▶ _Prompt a_: From the sewing awl text, list each numbered step for using a sewing awl.
## BEGIN Provided text
How to use a sewing awl:

  1. Prepare it by inserting the needle and threading your thread through the needle’s eye.
  2. Punch holes in, insert the needle, gently pull it but not all the way out, insert the end of the thread through the loop created and pull out the needle.
  3. Repeat this process for every hole.

While sewing with a machine saves time, you don’t have as much flexibility over the sewing process as you do with an awl.

A sewing awl allows you to have perfect control over each and every stitch, resulting in a gorgeous stitch pattern. Here is all you need to know about a sewing awl and how to use it.

What Is A Sewing Awl?

How To Use a Sewing Awl

A sewing awl is a simple instrument that can be used to pierce holes in a range of materials or to widen existing holes. It’s also used to sew thick fabrics like leather. It’s a narrow, tapered metal shaft with a sharp tip on one end, which can be straight or slightly curved.

Sewing awls typically have an eye piercing on the sharp edge.

This helps to draw threading through openings for manual lockstitch sewing. Straight and curved needles are the two types of needles commonly used for sewing awls.
## END Provided text
## BEGIN Input material
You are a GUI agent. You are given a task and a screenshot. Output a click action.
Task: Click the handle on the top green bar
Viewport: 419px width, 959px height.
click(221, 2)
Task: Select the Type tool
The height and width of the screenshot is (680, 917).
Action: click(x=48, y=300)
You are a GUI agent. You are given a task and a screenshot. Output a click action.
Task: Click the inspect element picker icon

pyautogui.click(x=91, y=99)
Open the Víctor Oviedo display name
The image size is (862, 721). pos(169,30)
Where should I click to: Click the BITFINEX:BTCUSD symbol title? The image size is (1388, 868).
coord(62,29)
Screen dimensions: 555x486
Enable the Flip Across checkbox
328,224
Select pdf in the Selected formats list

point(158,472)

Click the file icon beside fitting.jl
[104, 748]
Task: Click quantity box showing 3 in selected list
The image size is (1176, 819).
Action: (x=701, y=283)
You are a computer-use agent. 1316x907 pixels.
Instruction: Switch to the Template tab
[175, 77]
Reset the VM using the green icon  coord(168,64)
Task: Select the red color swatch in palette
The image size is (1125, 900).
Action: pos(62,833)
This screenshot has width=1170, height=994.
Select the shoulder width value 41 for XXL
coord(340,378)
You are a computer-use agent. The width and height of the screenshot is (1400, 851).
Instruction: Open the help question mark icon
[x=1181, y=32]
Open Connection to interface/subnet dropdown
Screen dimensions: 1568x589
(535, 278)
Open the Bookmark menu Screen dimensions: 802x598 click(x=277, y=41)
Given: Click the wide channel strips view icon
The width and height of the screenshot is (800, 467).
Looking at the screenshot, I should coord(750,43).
## END Input material
▶ _Prompt b_: Quote the listing verbatim, beginning at its first line and stopping after the line that has "coord(62,29)".

▶ _Answer a_:
1. Prepare it by inserting the needle and threading your thread through the needle's eye.
2. Punch holes in, insert the needle, gently pull it but not all the way out, insert the end of the thread through the loop created and pull out the needle.
3. Repeat this process for every hole.

▶ _Answer b_:
You are a GUI agent. You are given a task and a screenshot. Output a click action.
Task: Click the handle on the top green bar
Viewport: 419px width, 959px height.
click(221, 2)
Task: Select the Type tool
The height and width of the screenshot is (680, 917).
Action: click(x=48, y=300)
You are a GUI agent. You are given a task and a screenshot. Output a click action.
Task: Click the inspect element picker icon

pyautogui.click(x=91, y=99)
Open the Víctor Oviedo display name
The image size is (862, 721). pos(169,30)
Where should I click to: Click the BITFINEX:BTCUSD symbol title? The image size is (1388, 868).
coord(62,29)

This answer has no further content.